IgG4-related disease with elevated adenosine deaminase in pleural effusion diagnosed clinically using thoracoscopy under local anesthesia and FDG-PET-CT.

Published on Jan 1, 2020in Respiratory medicine case reports
· DOI :10.1016/J.RMCR.2020.101066
Kentaro Tamura1
Estimated H-index: 1
(Jikei University School of Medicine),
Manabu Suzuki4
Estimated H-index: 4
+ 7 AuthorsHaruhito Sugiyama19
Estimated H-index: 19
In general, we have to assume tuberculous pleurisy when a patient presents with pleural effusion and elevated adenosine deaminase (ADA). However, other diseases need to be considered, including immunoglobulin (Ig)G4-related disease (IgG4-RD). This case involved a 65-year-old asymptomatic man with right pleural effusion showing elevated ADA. He had no articular findings or rashes. Results were negative for all autoantibodies.

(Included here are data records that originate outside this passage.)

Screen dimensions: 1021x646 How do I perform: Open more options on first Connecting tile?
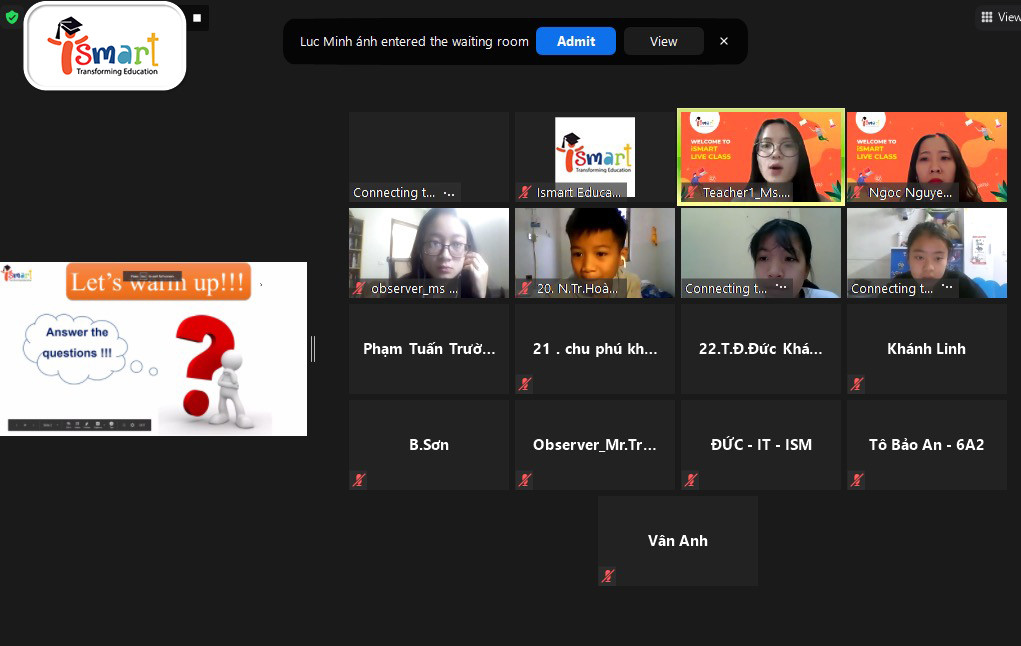[448, 193]
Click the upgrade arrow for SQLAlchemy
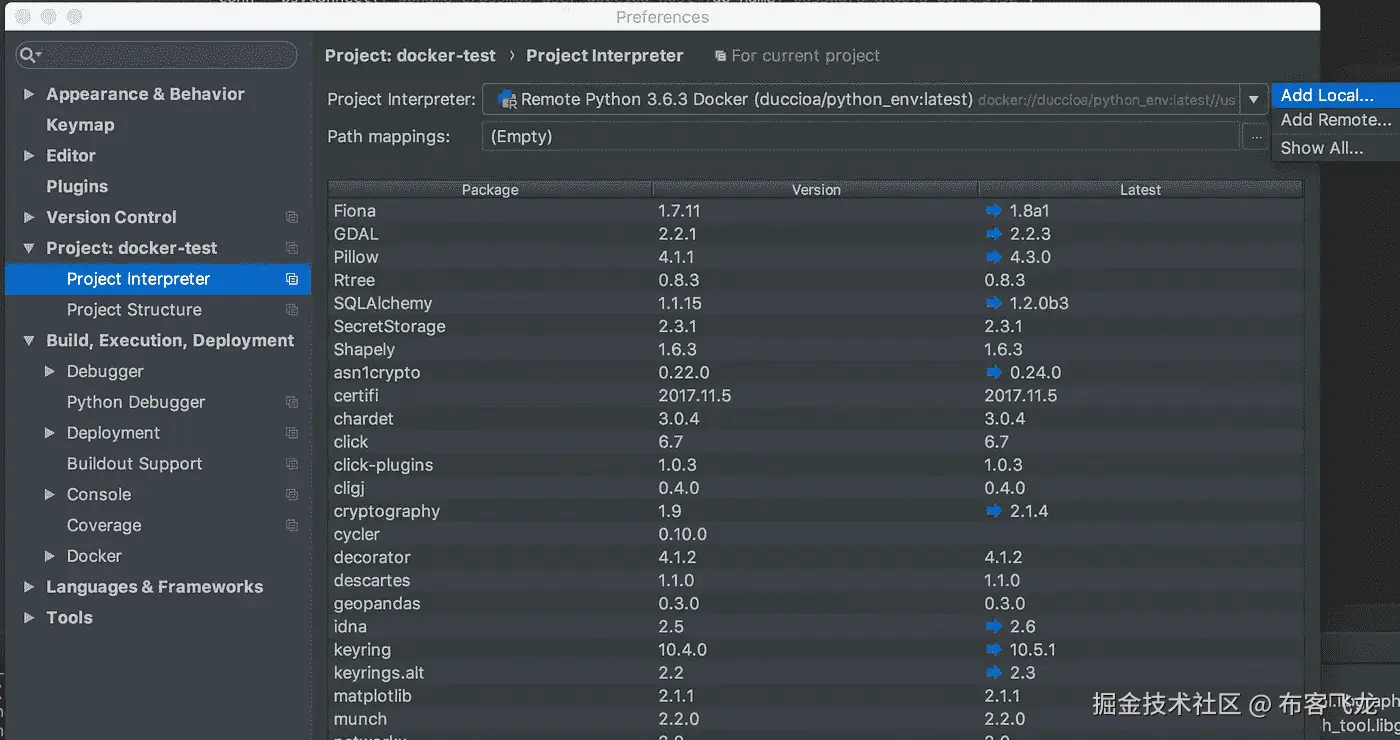The image size is (1400, 740). click(993, 303)
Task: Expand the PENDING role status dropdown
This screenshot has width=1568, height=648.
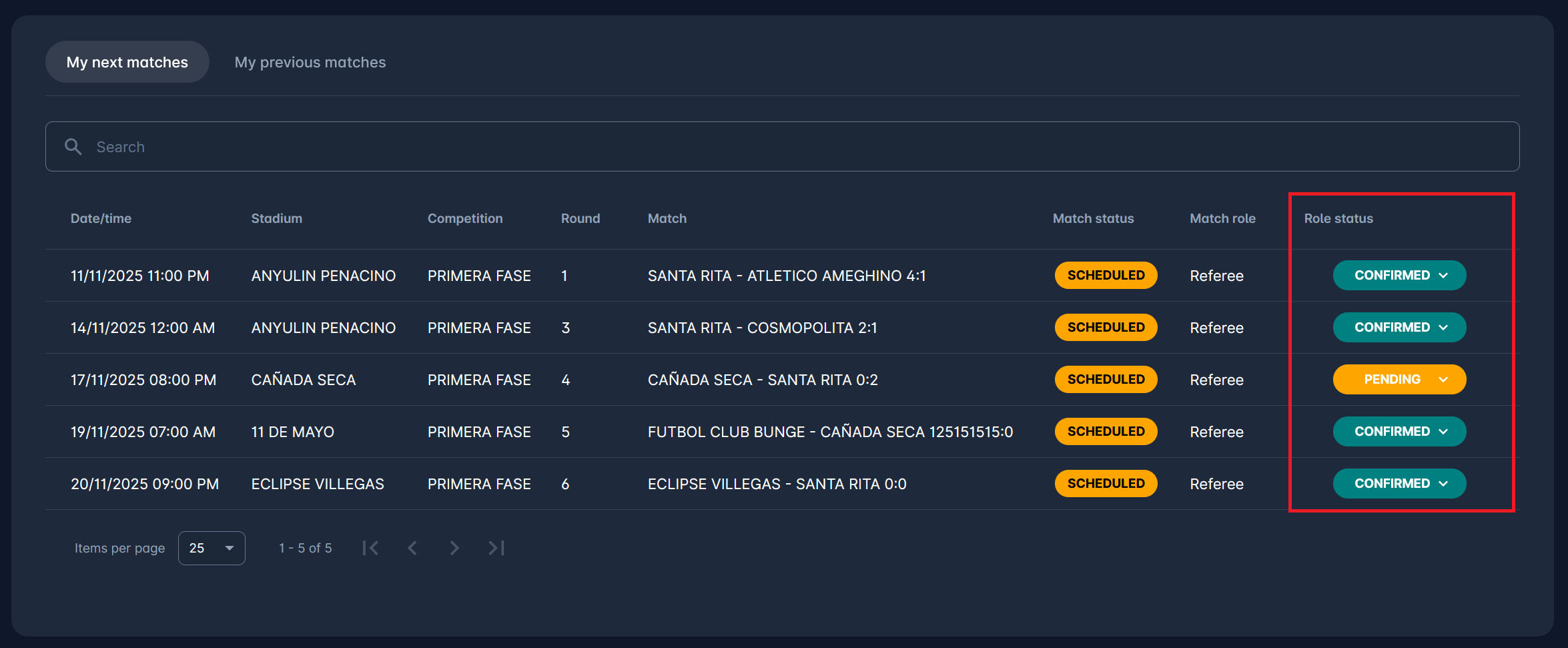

Pleura, mediastinal lymph nodes, and areas around the aorta and vertebra showed high uptake of (18)F-fluorodeoxyglucose (FDG) on positron-emission tomography-computed tomography (PET-CT). These findings were specific for IgG4-RD. Based on the results of FDG-PET-CT, we performed thoracoscopy under local anesthesia and bronchoscopy. Pleural biopsy and culture, and other examinations including sputum and blood yielded negative findings for tuberculous pleurisy. A pleural biopsy specimen showed IgG4-positive plasma cells and fibrosis without obliterative phlebitis or storiform fibrosis, and serum IgG4 was also high. The ratio of IgG4-to IgG-positive plasma cells was under 40%, and >10 IgG4-positive cells were seen in high-power fields. This case was classed as 'possible IgG4-RD' on the comprehensive diagnostic criteria for IgG4-RD, but did not meet the diagnostic criteria for IgG4-related respiratory disease. Prednisolone proved effective against the pleural effusion. We therefore clinically diagnosed IgG4-RD with pleural effusion based on the 2019 classification criteria for IgG4-RD in the United States. Although few cases of IgG4-RD with pleural effusion have been reported, this disease needs to be considered among the differential diagnoses for high-ADA pleural effusion. FDG-PET-CT and thoracoscopy under local anesthesia may be helpful for diagnosis.